PROBLEM TO SOLVE -> Every entry must be transcribed without alteration.

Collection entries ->
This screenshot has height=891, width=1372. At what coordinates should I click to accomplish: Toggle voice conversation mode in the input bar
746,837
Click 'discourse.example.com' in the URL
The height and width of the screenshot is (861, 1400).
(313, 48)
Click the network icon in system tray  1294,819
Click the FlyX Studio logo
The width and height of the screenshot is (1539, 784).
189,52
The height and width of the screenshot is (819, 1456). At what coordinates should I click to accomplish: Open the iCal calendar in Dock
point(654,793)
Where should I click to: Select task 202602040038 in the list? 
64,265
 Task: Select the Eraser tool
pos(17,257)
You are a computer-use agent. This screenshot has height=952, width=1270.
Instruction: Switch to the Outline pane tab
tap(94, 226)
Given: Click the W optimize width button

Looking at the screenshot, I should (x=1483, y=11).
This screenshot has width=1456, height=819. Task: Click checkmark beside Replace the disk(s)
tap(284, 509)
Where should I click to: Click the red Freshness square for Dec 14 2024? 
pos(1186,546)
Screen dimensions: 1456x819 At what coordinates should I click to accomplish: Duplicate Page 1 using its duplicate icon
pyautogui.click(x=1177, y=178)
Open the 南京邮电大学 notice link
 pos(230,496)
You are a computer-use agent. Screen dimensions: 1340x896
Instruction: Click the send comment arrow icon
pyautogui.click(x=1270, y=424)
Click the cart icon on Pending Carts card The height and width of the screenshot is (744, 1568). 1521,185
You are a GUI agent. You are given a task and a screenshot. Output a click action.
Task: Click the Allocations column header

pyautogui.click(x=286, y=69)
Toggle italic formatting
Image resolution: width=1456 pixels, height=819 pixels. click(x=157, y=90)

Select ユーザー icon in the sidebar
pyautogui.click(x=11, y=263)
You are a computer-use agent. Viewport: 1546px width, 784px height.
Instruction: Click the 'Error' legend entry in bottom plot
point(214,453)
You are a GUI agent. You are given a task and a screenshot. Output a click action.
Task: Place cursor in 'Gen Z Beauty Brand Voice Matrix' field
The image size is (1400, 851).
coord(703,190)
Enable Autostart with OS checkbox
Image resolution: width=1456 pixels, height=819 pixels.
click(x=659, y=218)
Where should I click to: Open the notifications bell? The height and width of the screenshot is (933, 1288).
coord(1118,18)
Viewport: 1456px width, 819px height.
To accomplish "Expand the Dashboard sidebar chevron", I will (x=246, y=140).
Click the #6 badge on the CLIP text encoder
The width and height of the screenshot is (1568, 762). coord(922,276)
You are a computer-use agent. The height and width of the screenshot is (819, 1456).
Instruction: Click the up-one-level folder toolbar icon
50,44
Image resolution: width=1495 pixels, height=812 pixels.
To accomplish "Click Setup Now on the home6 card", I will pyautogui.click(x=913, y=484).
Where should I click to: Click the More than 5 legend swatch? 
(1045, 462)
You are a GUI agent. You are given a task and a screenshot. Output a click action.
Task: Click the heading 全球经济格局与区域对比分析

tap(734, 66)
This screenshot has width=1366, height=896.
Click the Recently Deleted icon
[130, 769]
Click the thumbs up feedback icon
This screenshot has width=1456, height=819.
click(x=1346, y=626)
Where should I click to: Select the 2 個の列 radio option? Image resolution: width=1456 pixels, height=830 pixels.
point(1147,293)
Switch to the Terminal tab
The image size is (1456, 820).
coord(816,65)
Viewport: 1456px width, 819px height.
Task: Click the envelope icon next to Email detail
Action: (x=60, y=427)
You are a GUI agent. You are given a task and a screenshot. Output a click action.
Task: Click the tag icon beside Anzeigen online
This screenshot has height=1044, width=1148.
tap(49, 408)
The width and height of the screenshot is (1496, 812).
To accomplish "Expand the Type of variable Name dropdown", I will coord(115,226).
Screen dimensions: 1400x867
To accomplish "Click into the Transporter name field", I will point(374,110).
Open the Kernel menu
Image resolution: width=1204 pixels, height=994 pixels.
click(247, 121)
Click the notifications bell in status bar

EXERCISE SOLUTION ->
This screenshot has height=891, width=1372. At what coordinates should I click to accomplish: Toggle voice conversation mode in the input bar
746,837
Click 'discourse.example.com' in the URL
The height and width of the screenshot is (861, 1400).
(313, 48)
Click the network icon in system tray  1294,819
Click the FlyX Studio logo
The width and height of the screenshot is (1539, 784).
189,52
The height and width of the screenshot is (819, 1456). At what coordinates should I click to accomplish: Open the iCal calendar in Dock
point(654,793)
Where should I click to: Select task 202602040038 in the list? 
64,265
 Task: Select the Eraser tool
pos(17,257)
You are a computer-use agent. This screenshot has height=952, width=1270.
Instruction: Switch to the Outline pane tab
tap(94, 226)
Given: Click the W optimize width button

Looking at the screenshot, I should (x=1483, y=11).
This screenshot has width=1456, height=819. Task: Click checkmark beside Replace the disk(s)
tap(284, 509)
Where should I click to: Click the red Freshness square for Dec 14 2024? 
pos(1186,546)
Screen dimensions: 1456x819 At what coordinates should I click to accomplish: Duplicate Page 1 using its duplicate icon
pyautogui.click(x=1177, y=178)
Open the 南京邮电大学 notice link
 pos(230,496)
You are a computer-use agent. Screen dimensions: 1340x896
Instruction: Click the send comment arrow icon
pyautogui.click(x=1270, y=424)
Click the cart icon on Pending Carts card The height and width of the screenshot is (744, 1568). 1521,185
You are a GUI agent. You are given a task and a screenshot. Output a click action.
Task: Click the Allocations column header

pyautogui.click(x=286, y=69)
Toggle italic formatting
Image resolution: width=1456 pixels, height=819 pixels. click(x=157, y=90)

Select ユーザー icon in the sidebar
pyautogui.click(x=11, y=263)
You are a computer-use agent. Viewport: 1546px width, 784px height.
Instruction: Click the 'Error' legend entry in bottom plot
point(214,453)
You are a GUI agent. You are given a task and a screenshot. Output a click action.
Task: Place cursor in 'Gen Z Beauty Brand Voice Matrix' field
The image size is (1400, 851).
coord(703,190)
Enable Autostart with OS checkbox
Image resolution: width=1456 pixels, height=819 pixels.
click(x=659, y=218)
Where should I click to: Open the notifications bell? The height and width of the screenshot is (933, 1288).
coord(1118,18)
Viewport: 1456px width, 819px height.
To accomplish "Expand the Dashboard sidebar chevron", I will (x=246, y=140).
Click the #6 badge on the CLIP text encoder
The width and height of the screenshot is (1568, 762). coord(922,276)
You are a computer-use agent. The height and width of the screenshot is (819, 1456).
Instruction: Click the up-one-level folder toolbar icon
50,44
Image resolution: width=1495 pixels, height=812 pixels.
To accomplish "Click Setup Now on the home6 card", I will pyautogui.click(x=913, y=484).
Where should I click to: Click the More than 5 legend swatch? 
(1045, 462)
You are a GUI agent. You are given a task and a screenshot. Output a click action.
Task: Click the heading 全球经济格局与区域对比分析

tap(734, 66)
This screenshot has width=1366, height=896.
Click the Recently Deleted icon
[130, 769]
Click the thumbs up feedback icon
This screenshot has width=1456, height=819.
click(x=1346, y=626)
Where should I click to: Select the 2 個の列 radio option? Image resolution: width=1456 pixels, height=830 pixels.
point(1147,293)
Switch to the Terminal tab
The image size is (1456, 820).
coord(816,65)
Viewport: 1456px width, 819px height.
Task: Click the envelope icon next to Email detail
Action: (x=60, y=427)
You are a GUI agent. You are given a task and a screenshot. Output a click action.
Task: Click the tag icon beside Anzeigen online
This screenshot has height=1044, width=1148.
tap(49, 408)
The width and height of the screenshot is (1496, 812).
To accomplish "Expand the Type of variable Name dropdown", I will coord(115,226).
Screen dimensions: 1400x867
To accomplish "Click into the Transporter name field", I will point(374,110).
Open the Kernel menu
Image resolution: width=1204 pixels, height=994 pixels.
click(247, 121)
Click the notifications bell in status bar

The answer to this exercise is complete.